▶ [WORK TASK] Take the listing below and print exactly the lines starting at the line containing "Image resolution: width=600" and ending at the line containing "Collapse the Apple SSD Controller tree row", both ends included, and no others.

************

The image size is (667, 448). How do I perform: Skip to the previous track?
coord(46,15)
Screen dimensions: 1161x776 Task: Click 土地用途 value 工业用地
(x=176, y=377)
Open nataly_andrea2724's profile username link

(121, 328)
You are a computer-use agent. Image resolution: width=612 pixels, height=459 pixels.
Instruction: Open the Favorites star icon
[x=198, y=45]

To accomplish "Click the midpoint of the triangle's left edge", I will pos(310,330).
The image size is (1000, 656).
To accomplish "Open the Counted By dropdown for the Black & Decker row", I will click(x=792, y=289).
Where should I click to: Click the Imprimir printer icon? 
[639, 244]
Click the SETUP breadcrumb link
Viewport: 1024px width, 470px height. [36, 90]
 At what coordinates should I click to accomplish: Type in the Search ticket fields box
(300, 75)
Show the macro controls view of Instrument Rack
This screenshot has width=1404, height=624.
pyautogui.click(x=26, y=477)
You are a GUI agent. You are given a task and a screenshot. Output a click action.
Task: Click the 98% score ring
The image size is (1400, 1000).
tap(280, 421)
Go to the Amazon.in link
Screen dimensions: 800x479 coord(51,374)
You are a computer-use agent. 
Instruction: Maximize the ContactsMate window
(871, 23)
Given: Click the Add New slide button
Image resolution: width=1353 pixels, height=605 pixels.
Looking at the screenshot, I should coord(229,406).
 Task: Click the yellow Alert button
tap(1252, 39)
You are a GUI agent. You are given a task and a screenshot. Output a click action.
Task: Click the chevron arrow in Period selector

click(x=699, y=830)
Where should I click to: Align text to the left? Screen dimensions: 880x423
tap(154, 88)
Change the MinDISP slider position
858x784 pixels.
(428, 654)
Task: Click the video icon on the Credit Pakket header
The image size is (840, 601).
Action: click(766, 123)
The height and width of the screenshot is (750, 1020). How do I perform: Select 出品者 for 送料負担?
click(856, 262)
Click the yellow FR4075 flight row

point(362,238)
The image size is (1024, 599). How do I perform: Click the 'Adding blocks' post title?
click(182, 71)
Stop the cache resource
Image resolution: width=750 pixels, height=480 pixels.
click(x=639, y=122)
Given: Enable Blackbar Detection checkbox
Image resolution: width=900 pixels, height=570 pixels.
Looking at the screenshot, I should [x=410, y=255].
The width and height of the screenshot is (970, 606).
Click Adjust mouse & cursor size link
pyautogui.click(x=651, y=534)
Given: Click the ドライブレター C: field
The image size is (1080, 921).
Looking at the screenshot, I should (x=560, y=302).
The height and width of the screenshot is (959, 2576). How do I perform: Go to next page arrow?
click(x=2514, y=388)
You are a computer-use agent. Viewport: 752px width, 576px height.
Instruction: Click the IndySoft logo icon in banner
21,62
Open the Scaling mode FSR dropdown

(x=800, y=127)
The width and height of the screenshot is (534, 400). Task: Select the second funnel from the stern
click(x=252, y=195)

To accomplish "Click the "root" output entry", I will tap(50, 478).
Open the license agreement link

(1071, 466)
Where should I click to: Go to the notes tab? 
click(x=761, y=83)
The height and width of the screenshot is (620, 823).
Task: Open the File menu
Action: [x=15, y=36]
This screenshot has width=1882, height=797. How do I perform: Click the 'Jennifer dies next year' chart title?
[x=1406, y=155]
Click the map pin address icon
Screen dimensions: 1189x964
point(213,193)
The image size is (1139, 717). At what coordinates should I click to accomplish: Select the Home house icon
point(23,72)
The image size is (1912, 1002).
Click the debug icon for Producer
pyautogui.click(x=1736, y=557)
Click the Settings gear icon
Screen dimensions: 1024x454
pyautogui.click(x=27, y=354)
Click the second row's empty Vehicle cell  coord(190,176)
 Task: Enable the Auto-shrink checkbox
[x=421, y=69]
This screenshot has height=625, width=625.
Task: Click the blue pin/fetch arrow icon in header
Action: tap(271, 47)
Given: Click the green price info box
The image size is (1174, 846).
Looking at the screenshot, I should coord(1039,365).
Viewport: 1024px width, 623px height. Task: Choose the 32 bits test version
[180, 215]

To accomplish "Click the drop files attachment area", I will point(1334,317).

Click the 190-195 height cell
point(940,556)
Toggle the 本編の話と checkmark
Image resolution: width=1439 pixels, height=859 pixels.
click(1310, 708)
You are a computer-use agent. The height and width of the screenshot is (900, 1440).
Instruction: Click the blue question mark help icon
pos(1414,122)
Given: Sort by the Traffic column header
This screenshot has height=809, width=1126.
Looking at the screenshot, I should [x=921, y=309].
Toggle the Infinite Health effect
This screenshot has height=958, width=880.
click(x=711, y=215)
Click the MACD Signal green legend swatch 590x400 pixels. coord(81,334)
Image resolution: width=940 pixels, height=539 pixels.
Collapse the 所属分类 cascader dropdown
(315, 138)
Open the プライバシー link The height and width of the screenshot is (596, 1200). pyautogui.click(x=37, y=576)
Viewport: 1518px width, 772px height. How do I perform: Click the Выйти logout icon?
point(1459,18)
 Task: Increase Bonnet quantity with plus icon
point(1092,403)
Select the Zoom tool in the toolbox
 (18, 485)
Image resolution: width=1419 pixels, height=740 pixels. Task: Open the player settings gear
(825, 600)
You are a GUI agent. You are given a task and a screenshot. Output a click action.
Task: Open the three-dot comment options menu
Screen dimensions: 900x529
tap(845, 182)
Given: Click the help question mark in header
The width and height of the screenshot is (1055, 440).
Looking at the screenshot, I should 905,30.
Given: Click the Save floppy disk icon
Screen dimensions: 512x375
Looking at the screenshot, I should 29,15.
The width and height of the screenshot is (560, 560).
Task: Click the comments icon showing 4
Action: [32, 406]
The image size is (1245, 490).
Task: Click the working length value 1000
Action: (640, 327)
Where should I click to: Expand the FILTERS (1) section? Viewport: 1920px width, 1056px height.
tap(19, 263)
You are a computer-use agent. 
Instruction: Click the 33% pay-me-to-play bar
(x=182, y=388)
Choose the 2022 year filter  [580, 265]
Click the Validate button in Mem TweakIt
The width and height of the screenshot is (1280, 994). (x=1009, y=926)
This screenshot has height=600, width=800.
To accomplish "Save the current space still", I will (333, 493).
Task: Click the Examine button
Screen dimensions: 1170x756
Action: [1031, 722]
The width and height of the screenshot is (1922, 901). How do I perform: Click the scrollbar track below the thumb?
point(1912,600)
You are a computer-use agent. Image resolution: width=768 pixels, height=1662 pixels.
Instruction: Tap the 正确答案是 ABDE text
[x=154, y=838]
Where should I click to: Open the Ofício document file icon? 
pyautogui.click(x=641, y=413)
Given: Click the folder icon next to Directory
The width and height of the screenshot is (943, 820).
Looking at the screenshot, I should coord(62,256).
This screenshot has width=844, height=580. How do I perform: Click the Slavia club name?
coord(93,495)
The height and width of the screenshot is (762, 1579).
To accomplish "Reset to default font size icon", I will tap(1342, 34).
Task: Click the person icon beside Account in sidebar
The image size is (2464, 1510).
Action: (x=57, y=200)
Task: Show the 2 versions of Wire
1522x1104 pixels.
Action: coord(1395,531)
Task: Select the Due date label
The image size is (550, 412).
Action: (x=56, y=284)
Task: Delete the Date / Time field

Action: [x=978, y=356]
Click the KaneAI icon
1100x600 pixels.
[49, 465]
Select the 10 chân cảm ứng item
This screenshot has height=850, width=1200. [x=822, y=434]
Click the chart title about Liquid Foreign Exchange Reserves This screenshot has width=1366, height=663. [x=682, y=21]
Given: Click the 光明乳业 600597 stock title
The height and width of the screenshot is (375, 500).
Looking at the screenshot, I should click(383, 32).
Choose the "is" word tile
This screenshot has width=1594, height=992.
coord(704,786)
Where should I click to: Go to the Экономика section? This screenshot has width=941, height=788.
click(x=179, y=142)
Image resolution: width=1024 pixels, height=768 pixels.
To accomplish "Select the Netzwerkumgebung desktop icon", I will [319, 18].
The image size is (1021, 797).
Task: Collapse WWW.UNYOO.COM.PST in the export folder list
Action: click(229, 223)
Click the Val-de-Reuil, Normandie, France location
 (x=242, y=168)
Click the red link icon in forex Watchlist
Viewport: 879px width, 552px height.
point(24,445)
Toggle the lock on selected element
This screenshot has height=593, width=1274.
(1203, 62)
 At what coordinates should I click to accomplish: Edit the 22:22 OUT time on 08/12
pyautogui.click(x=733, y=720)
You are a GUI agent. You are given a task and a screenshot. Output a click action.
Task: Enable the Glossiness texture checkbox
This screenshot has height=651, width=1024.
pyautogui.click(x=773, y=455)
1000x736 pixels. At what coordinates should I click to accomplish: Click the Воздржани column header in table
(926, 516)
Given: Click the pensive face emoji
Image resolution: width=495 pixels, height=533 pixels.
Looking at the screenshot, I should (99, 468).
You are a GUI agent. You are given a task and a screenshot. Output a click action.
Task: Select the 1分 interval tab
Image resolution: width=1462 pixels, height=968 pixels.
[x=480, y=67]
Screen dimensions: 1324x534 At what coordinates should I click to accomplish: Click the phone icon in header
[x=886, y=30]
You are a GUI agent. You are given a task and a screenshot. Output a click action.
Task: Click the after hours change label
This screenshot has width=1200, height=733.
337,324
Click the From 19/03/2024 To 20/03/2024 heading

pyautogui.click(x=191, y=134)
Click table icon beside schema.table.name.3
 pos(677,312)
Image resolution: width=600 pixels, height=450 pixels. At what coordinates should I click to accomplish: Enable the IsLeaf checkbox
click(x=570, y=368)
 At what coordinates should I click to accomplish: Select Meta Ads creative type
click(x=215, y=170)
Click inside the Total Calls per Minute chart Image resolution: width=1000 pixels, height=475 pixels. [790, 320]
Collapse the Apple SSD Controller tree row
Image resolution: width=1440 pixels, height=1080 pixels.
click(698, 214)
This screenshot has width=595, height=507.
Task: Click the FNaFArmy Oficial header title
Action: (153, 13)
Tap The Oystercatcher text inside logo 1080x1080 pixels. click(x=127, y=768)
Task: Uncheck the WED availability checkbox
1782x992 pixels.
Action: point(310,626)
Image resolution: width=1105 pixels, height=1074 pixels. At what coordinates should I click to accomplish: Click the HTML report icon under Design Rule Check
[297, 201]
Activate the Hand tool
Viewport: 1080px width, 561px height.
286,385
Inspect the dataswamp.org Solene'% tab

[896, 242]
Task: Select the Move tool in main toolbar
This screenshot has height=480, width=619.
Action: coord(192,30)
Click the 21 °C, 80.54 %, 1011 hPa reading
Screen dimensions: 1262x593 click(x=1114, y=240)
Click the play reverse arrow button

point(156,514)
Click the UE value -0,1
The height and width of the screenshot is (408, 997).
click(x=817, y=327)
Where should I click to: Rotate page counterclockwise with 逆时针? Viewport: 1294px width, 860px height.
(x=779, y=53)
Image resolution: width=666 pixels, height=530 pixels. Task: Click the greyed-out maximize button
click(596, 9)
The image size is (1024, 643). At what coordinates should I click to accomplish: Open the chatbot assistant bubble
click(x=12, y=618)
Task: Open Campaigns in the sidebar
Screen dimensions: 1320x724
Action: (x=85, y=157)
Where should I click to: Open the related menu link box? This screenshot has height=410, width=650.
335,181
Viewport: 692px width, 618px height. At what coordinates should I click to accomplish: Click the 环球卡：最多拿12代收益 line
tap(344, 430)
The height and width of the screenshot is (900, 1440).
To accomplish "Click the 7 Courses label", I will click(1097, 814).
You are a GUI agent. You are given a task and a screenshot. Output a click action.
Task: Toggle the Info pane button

************

▶ [TASK ANSWER]
Image resolution: width=600 pixels, height=450 pixels. At what coordinates should I click to accomplish: Enable the IsLeaf checkbox
click(x=570, y=368)
 At what coordinates should I click to accomplish: Select Meta Ads creative type
click(x=215, y=170)
Click inside the Total Calls per Minute chart Image resolution: width=1000 pixels, height=475 pixels. [790, 320]
Collapse the Apple SSD Controller tree row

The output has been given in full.